ERNIE Bot vs. Western LLMs
There are some major differences between Western LLMs and ERNIE. ChatGPT and its look-alikes are, of course, fine-tuned to the English language, with moderate but imperfect results in other languages, especially Chinese. ChatGPT is known to make more punctuation and grammar errors and even spread more disinformation in responses written in Chinese because it was not designed primarily to be used by Chinese native speakers.
This is obviously not the case for ERNIE. The result? Just like most current internet services, you have two worlds: a Western internet and a Chinese one. And I can only guess at how the Chinese government plans to use ERNIE to influence its users or track its use — peering into the heart and soul of its citizens.
Baidu also has very different content enforcement methods for ERNIE than Western players. While Western chatbots are relatively easy to trick into saying what they shouldn’t, ERNIE is more adept at avoiding certain topics.

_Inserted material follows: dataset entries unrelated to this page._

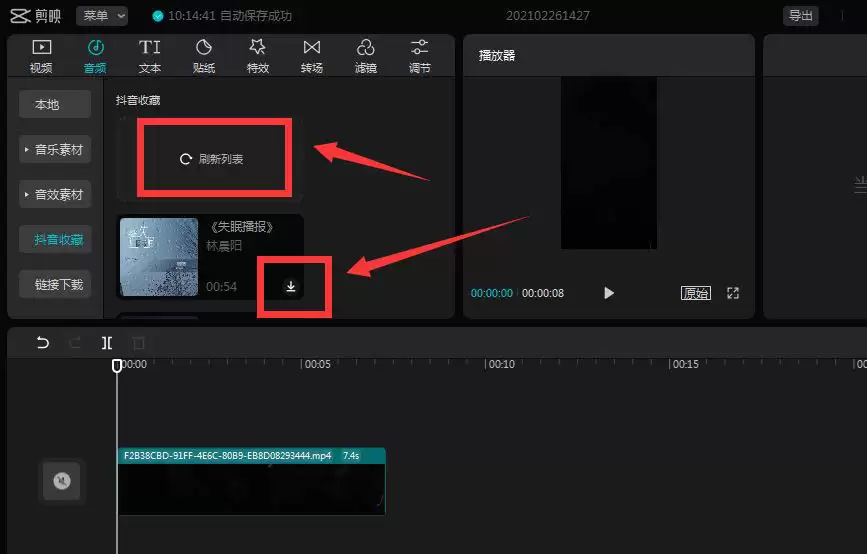
Task: Open the 菜单 dropdown menu
Action: pyautogui.click(x=102, y=15)
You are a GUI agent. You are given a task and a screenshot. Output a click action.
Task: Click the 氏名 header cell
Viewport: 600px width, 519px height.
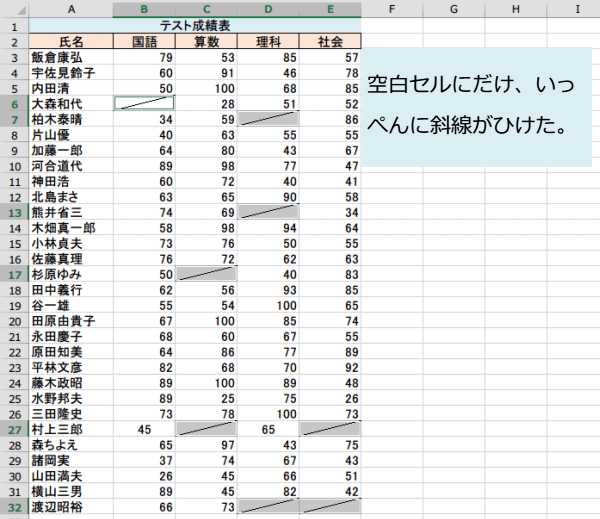[71, 41]
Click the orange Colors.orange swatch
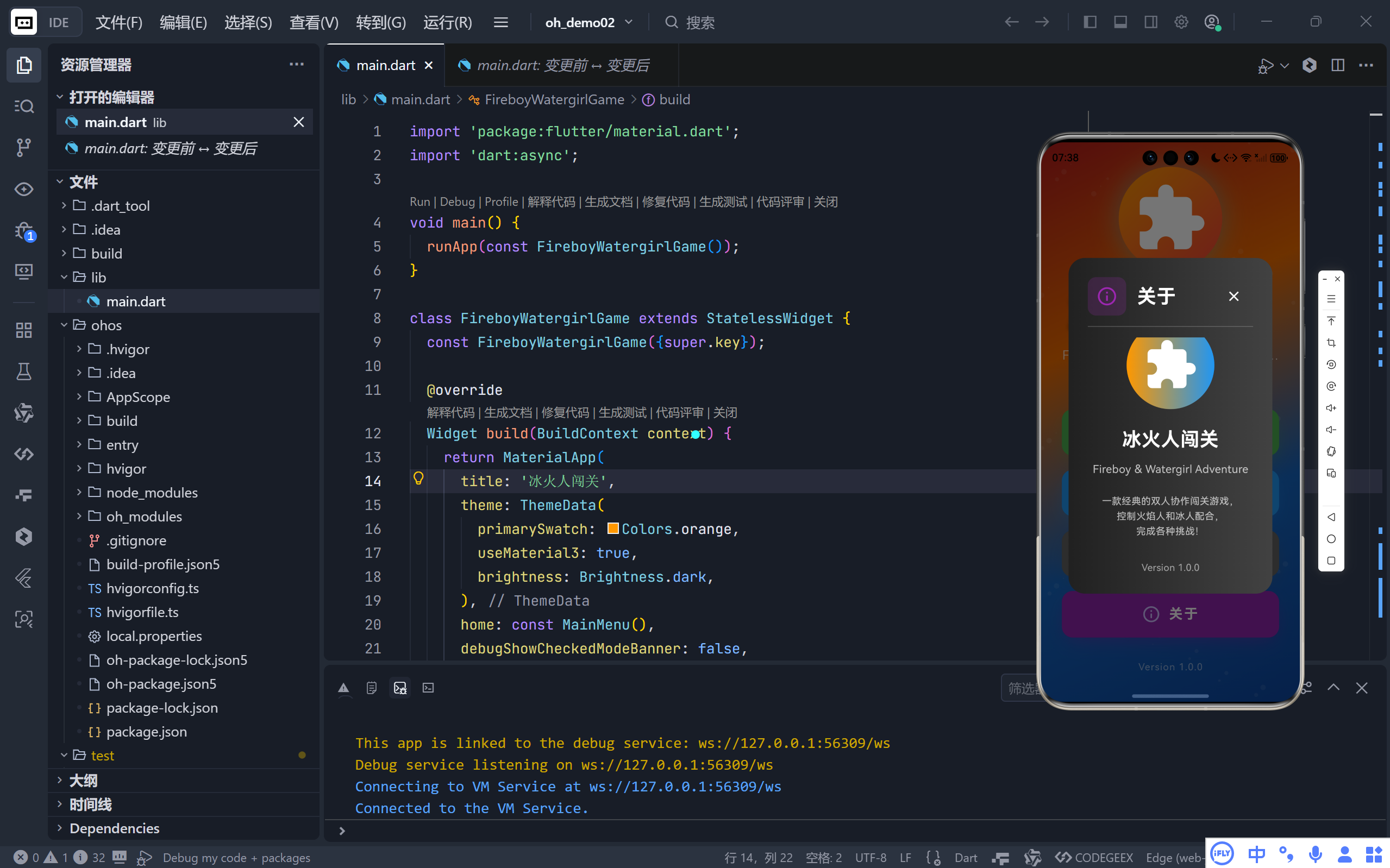Image resolution: width=1390 pixels, height=868 pixels. pos(612,529)
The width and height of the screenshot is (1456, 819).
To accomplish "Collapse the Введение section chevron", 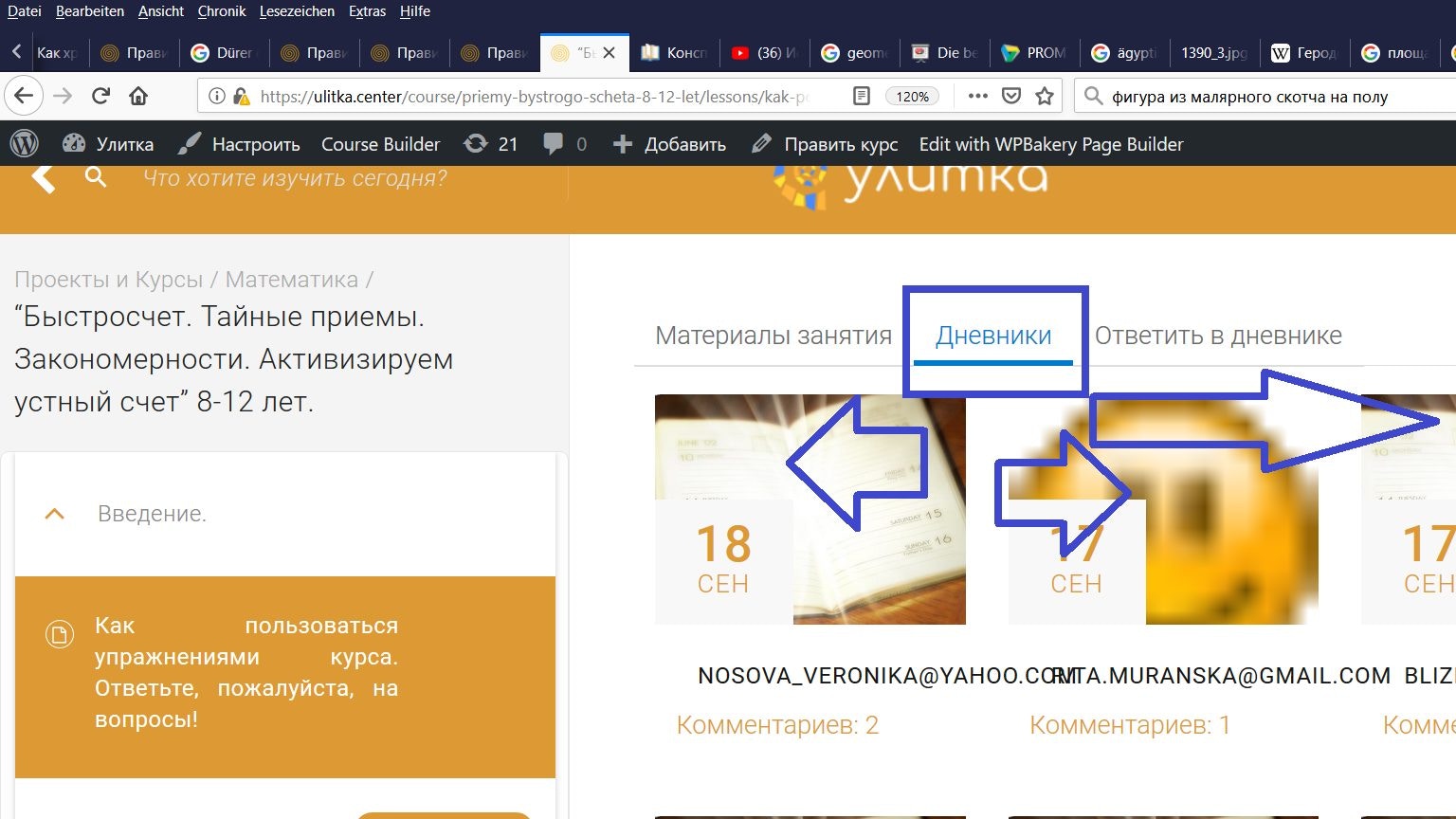I will 55,514.
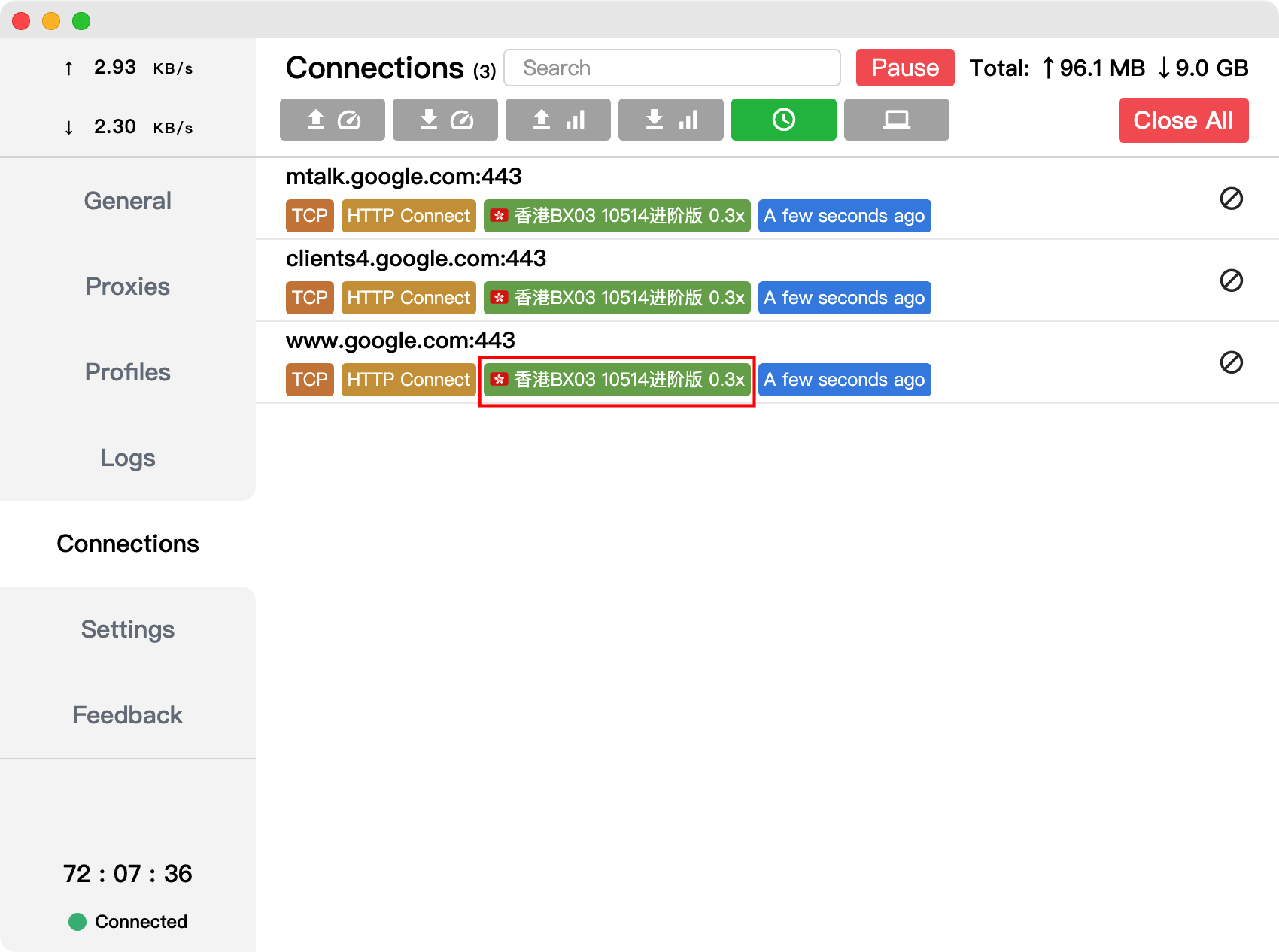Open the General tab

pos(128,201)
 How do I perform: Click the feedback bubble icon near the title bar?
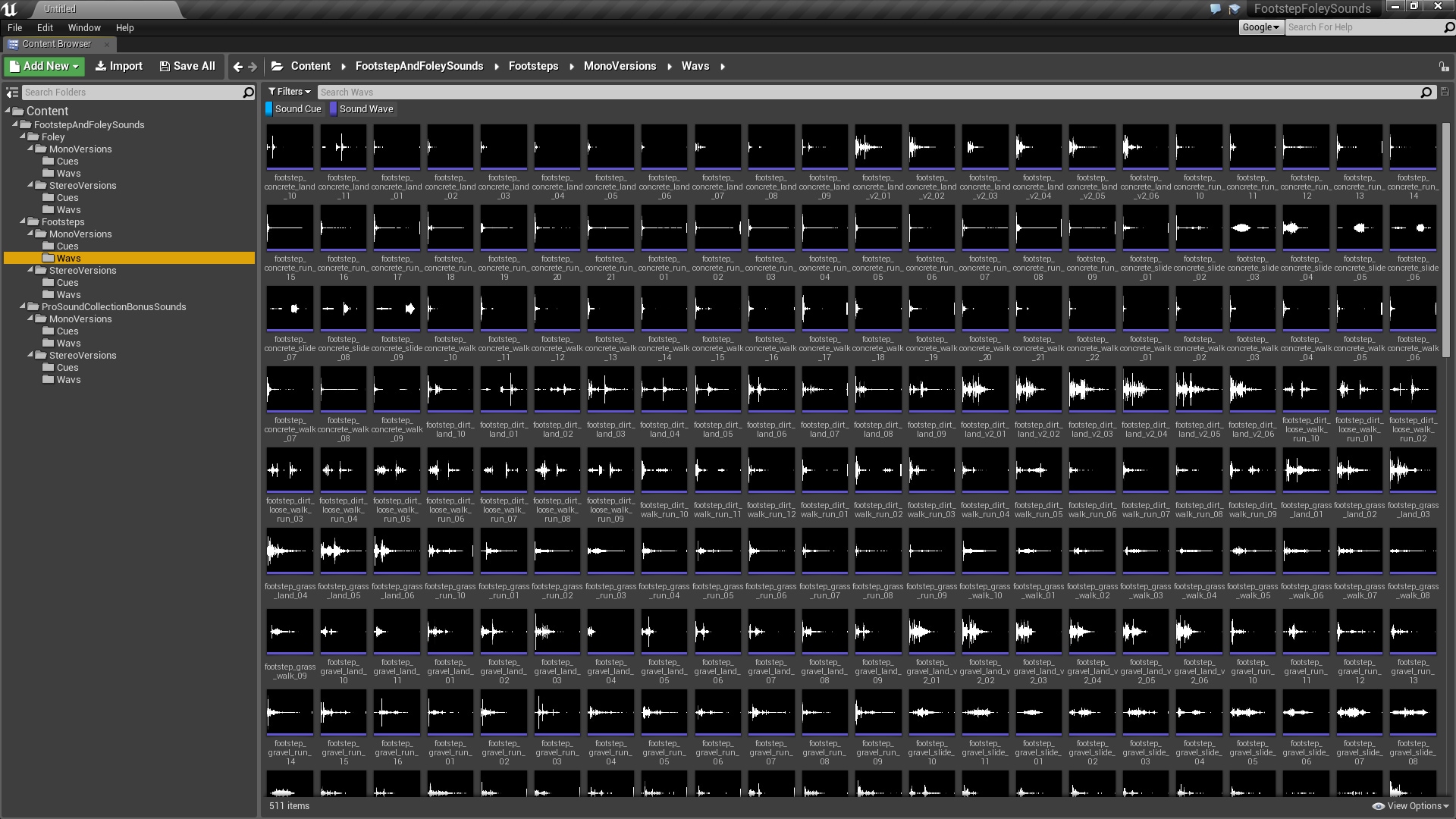point(1215,9)

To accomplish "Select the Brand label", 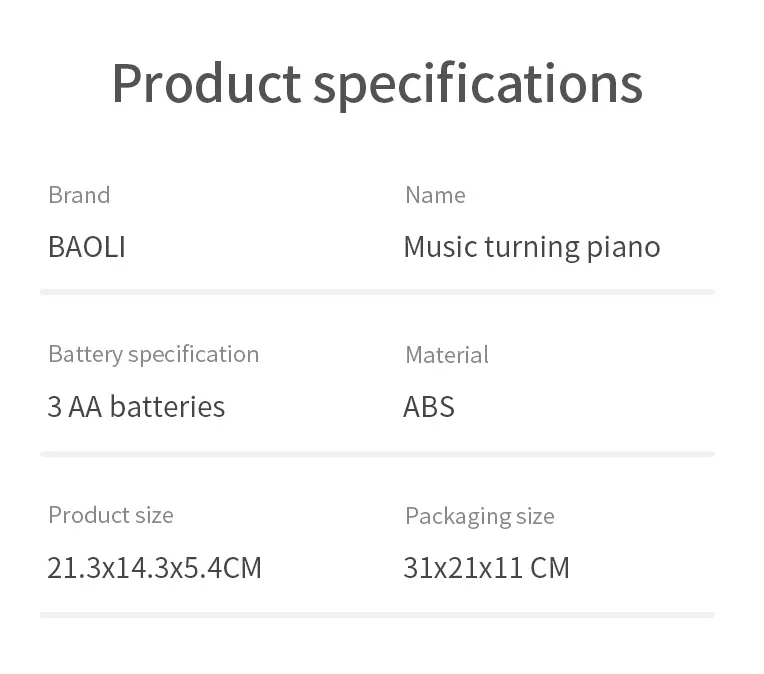I will tap(79, 195).
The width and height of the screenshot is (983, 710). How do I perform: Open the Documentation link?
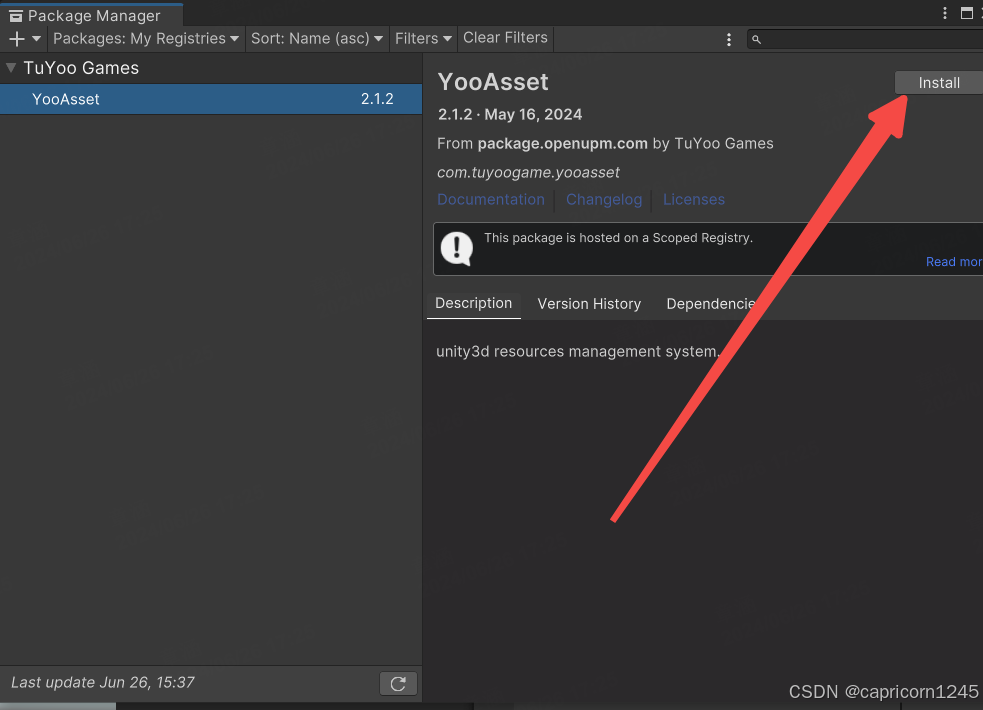tap(491, 200)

ERNIE usually tries to change the subject and even stops or deletes responses mid-generation.
These content restrictions tell me three things:
- The Chinese chatbots aren’t as useful as their Western counterparts, which have “freedom of speech.” These strict guardrails limit the capacity of ERNIE to fulfill a large range of tasks that a user might have.
- ERNIE will be an excellent tool for the government to instill certain ways of thinking into its population.
- Many of the complaints we hear in the West about failing guardrails for ChatGPT are misguided. Clearly, it’s possible to restrict the content delivered by these models; it just takes old-fashioned hard work and a spot high on the feature priority list.
Another key difference between ChatGPT and ERNIE is that Baidu has built ERNIE’s entire tech stack. From the Kunlun AI chips and the PaddlePaddle deep learning platform to the ERNIE model itself, Baidu controls the entire hardware to software pipeline itself. Without a doubt, this was a heavy purchase. Still, it saves Baidu from relying on third-party infrastructure providers, which may present a data risk, and allows them to achieve end-to-end optimization and efficiencies.
Final Thoughts
I’m very curious to see how Chinese companies continue to build with generative AI. As the tech inevitably improves to the level of human intelligence or consciousness, it will become nearly impossible to contain them in the way ERNIE currently is. But by the time governments or companies realize the intelligence they’ve released, it may be too late.
Given the popularity of super-apps and chatbots in China, such a system will likely already be tapped into everything from your bank account, to your contact list, to your smart home, and beyond. In short, governments, both Western and Eastern, may be sowing the seeds of their own demise. Sounds like an excellent sci-fi plot!